------ Raw data ------

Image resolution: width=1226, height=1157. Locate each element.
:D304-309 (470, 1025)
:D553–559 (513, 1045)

------
------ Raw data ------

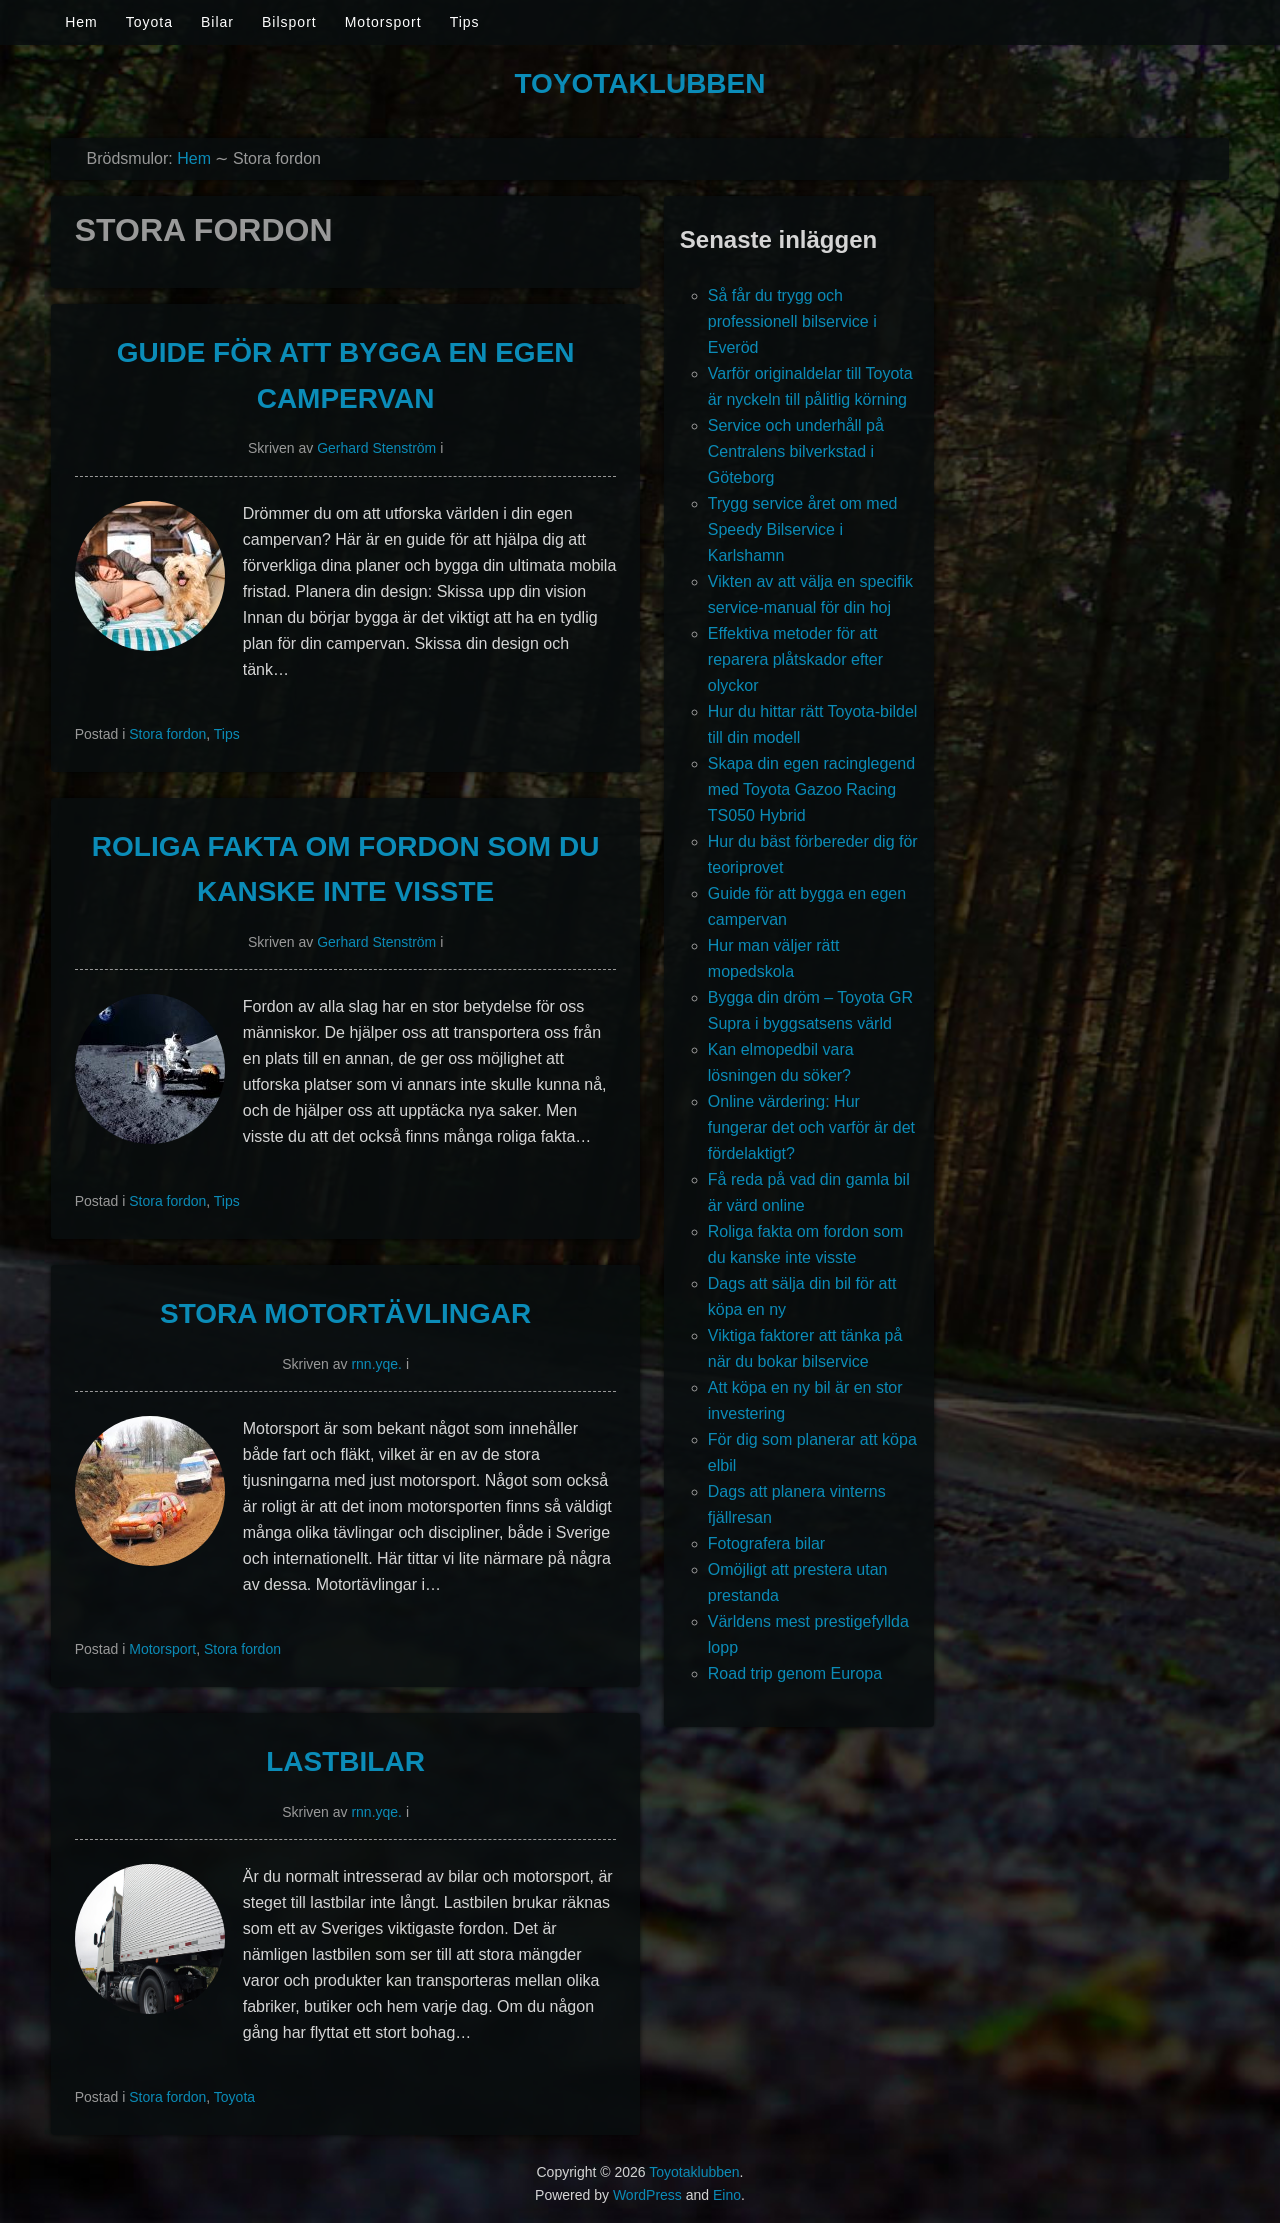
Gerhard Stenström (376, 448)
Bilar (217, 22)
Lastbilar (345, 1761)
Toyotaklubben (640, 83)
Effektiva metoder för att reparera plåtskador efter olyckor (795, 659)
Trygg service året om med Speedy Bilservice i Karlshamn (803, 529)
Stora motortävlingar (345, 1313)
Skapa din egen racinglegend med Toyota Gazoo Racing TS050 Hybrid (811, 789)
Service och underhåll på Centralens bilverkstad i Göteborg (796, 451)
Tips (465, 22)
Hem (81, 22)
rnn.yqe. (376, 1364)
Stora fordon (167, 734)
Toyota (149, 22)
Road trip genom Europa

------

### Required work
Which of the lines in the material carry the string "Stora"? Pull them out.

### Response area
Stora motortävlingar (345, 1313)
Stora fordon (167, 734)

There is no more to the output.